Poucas imagens provocam reação tão rápida, e o nojo chega antes de qualquer interpretação; a tradição lê o inseto como algo indesejado que sempre volta.
Poucas imagens produzem reação tão imediata quanto esta, e a repulsa costuma chegar bem antes de qualquer leitura. Esse reflexo é justamente onde as interpretações herdadas começam: a barata representa algo indesejado que insiste, um problema que volta sempre em vez de uma ameaça dramática.

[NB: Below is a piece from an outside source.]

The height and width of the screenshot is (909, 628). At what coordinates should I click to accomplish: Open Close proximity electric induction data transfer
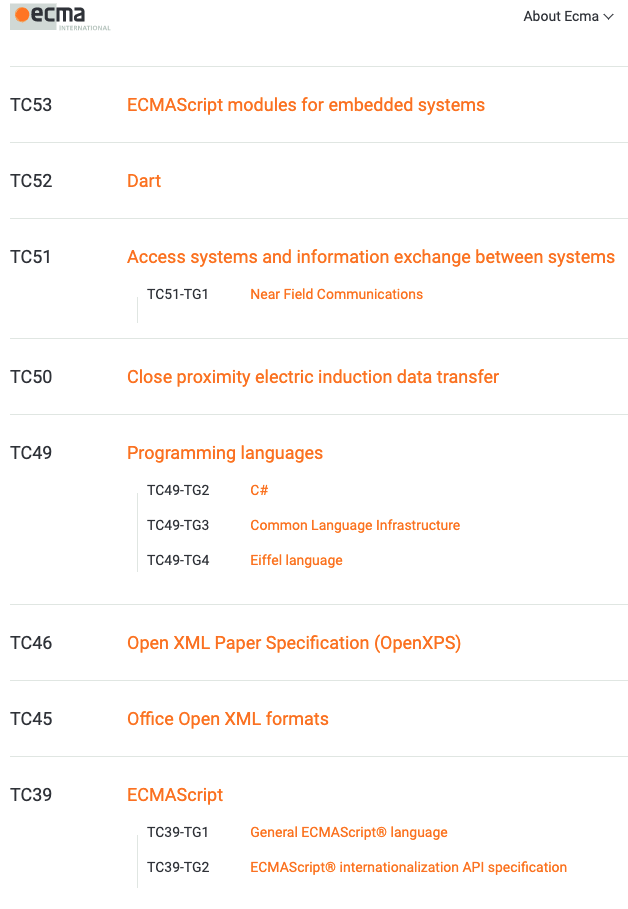click(313, 377)
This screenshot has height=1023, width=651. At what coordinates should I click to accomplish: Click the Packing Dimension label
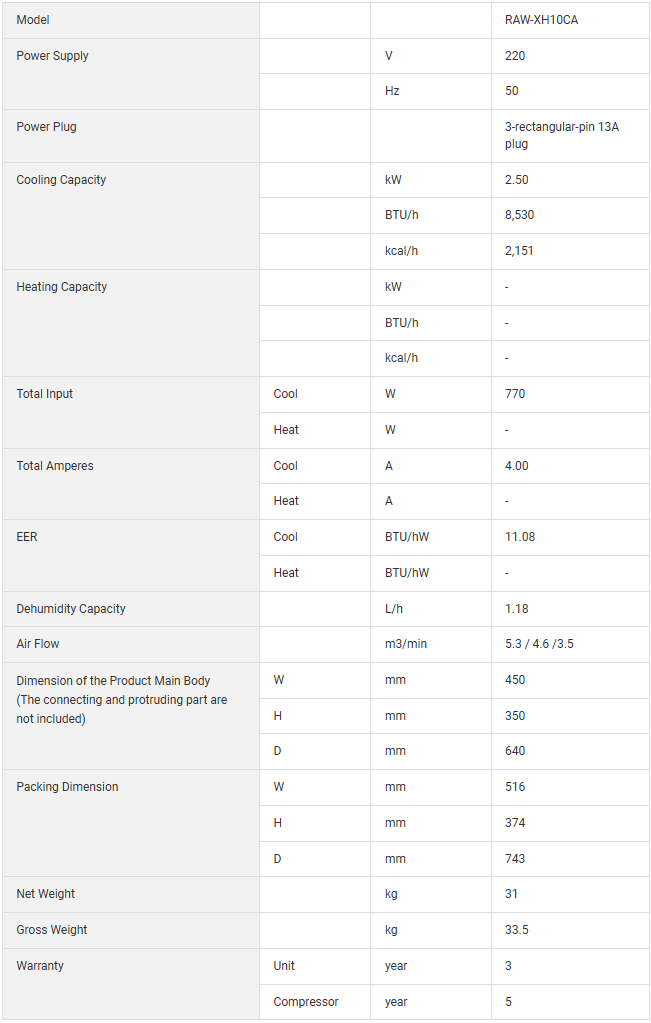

O inseto tem fama de sobreviver, se esconder e reaparecer, e toda leitura dele se apoia nessas três qualidades. A imagem aparece ligada a tarefas que ficam chateando, a atritos de baixa intensidade, a uma casa ou a uma relação onde o mesmo assunto ressurge depois de cada acordo aparente. Uma barata é entendida de um jeito e várias de outro: a versão do enxame se conecta à sensação de estar afogado em coisas pequenas, não numa grande. Matar e continuar encontrando mais é uma das variantes mais relatadas, e a tradição toma isso como esforço que não está chegando na origem.
Esses sonhos se concentram em torno de moradia. As pessoas os descrevem durante infestações, depois de mudar para um apartamento de que não gostam, e em fases de sentir que as condições de vida falam mal delas. A associação com sujeira é fortíssima e carrega uma carga social que o bicho nunca mereceu, porque infestação segue prédio e não caráter. Quando um sonho está fazendo algo bem mais banal, costuma ser isto: quem viu uma atravessar a cozinha às onze da noite tem boa chance de sonhar com ela.
O horror não é universal. Em muitos lugares do mundo barata é um fato corriqueiro do calor e provoca tanto sentimento quanto uma mariposa provoca em outro clima, e quem estuda insetos chega a falar delas com carinho. Se o bicho não incomoda você na vida desperta, a leitura padrão de pavor simplesmente não se aplica, e o seu sonho provavelmente está usando o inseto para outra coisa.